→ Extracted records
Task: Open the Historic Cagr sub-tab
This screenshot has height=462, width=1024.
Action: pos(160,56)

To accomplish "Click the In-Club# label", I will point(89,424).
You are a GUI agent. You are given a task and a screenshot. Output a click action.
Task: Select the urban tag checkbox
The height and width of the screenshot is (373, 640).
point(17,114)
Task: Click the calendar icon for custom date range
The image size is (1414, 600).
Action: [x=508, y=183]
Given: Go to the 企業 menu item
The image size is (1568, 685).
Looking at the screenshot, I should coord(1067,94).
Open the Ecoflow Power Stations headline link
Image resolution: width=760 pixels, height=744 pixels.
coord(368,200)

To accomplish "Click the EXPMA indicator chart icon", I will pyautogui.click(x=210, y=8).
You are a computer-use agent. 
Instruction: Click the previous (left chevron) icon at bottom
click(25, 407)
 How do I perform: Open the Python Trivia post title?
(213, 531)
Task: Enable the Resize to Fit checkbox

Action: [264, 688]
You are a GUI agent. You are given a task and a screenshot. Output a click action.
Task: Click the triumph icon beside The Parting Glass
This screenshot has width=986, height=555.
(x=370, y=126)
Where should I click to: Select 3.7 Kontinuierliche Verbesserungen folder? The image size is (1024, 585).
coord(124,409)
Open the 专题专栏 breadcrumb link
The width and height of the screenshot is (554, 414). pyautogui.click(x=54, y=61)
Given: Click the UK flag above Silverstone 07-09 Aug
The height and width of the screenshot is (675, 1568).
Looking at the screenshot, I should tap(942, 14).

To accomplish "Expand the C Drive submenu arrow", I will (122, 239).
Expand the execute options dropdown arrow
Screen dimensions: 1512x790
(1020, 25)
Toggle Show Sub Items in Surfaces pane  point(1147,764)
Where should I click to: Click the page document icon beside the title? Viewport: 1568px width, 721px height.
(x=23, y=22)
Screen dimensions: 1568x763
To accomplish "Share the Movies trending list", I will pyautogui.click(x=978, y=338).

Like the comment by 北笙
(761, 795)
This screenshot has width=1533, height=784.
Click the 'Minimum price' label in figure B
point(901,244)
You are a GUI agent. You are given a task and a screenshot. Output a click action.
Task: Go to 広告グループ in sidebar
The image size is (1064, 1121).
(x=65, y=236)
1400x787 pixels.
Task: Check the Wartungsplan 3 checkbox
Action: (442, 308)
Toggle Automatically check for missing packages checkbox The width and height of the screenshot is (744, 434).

→ Work request
Would you please repeat, exactly as written, the lines from the one containing "This screenshot has width=1533, height=784." through the end of the listing above, including both, and only those?

→ Exercise result
This screenshot has width=1533, height=784.
Click the 'Minimum price' label in figure B
point(901,244)
You are a GUI agent. You are given a task and a screenshot. Output a click action.
Task: Go to 広告グループ in sidebar
The image size is (1064, 1121).
(x=65, y=236)
1400x787 pixels.
Task: Check the Wartungsplan 3 checkbox
Action: (442, 308)
Toggle Automatically check for missing packages checkbox The width and height of the screenshot is (744, 434).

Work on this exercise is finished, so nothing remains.